Human Rights Watch is equally downbeat in its assessment.
A spokesman for the organisation said: "Foreign nationals serving in Bosnia enjoy almost complete immunity. It was assumed countries would prosecute and discipline their citizens upon their return home from for crimes committed in Bosnia and Herzegovina. This has rarely happened in practice."
Soldiers from S-FOR, or Stabilisation Force, Bosnia’s 18,000 strong Nato-led peacekeeping force, were granted "immunity from personal arrest or detention" by the November 1995 Dayton Treaty which authorised their deployment.
S-FOR troops are banned from attending brothels but Rees said the marketing strategy of suspected new brothels opening near S-FOR bases makes it clear who they are catering for.
"Outside the Russians’ base, there is a brothel called Odessa," she explained. By the Americans’, its Texas or Philadelphia. There’s even an El Cid near the Spanish base. While there are foreign troops in Bosnia, there will be always demand for trafficked women."
Last night, Jan Oskar Solnes, spokesman for the European Union Police Mission in Bosnia and Herzegovina, said: "Its correct we have diplomatic immunity, but I imagine any incident [of sexual misconduct] would be a personal rather than professional matter.
"We have a zero tolerance approach to this issue and anyone involved will be removed from the mission."

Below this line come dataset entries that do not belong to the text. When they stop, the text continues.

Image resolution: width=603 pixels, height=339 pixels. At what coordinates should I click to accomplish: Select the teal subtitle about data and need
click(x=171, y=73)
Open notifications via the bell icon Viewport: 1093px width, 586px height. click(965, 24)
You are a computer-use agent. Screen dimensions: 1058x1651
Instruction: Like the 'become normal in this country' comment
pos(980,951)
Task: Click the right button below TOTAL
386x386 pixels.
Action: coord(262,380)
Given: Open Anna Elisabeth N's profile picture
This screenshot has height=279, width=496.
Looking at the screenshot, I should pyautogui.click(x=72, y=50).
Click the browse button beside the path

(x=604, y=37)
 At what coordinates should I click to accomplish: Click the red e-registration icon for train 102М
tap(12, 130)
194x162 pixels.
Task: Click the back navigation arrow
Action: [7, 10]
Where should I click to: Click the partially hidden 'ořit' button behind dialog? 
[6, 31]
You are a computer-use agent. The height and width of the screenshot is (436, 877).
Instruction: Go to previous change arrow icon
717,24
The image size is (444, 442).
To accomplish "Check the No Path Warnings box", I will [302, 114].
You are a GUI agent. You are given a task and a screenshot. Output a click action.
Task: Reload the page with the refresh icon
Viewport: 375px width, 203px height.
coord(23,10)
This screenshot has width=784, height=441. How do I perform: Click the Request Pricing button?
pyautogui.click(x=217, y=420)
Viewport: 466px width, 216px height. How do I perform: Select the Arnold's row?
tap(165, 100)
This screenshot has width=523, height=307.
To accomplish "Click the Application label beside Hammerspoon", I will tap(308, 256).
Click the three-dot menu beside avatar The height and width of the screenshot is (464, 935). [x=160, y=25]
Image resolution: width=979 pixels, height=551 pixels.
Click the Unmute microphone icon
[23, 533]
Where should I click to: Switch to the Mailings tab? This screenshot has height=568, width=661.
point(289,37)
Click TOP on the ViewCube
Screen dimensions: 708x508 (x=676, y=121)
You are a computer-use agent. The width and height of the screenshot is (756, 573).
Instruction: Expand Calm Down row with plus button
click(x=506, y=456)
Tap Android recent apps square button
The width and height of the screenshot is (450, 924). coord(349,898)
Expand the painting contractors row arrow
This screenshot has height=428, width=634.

Kirsten Haupt, spokeswoman for the United Nations Liaison Office (UNLO) in Bosnia, dismissed Rees’s claim that Jacques Paul Klein had not taken the illegal sex trade seriously.
She said: " All cases have been thoroughly investigated. We have sent a number of officers home. There is absolutely no toleration of a ‘boys will be boys’ attitude here."
Klein left Bosnia on February 1 and could not be contacted.
A spokesman for DynCorp said: "We do not make it a practice to comment on opinions.
"However, we are familiar with previous public statements Ms Rees has made about involuntary servitude and DynCorp continues to share her concerns for women held against their will in Bosnia, just as we condemn all human rights abuses anywhere in the world."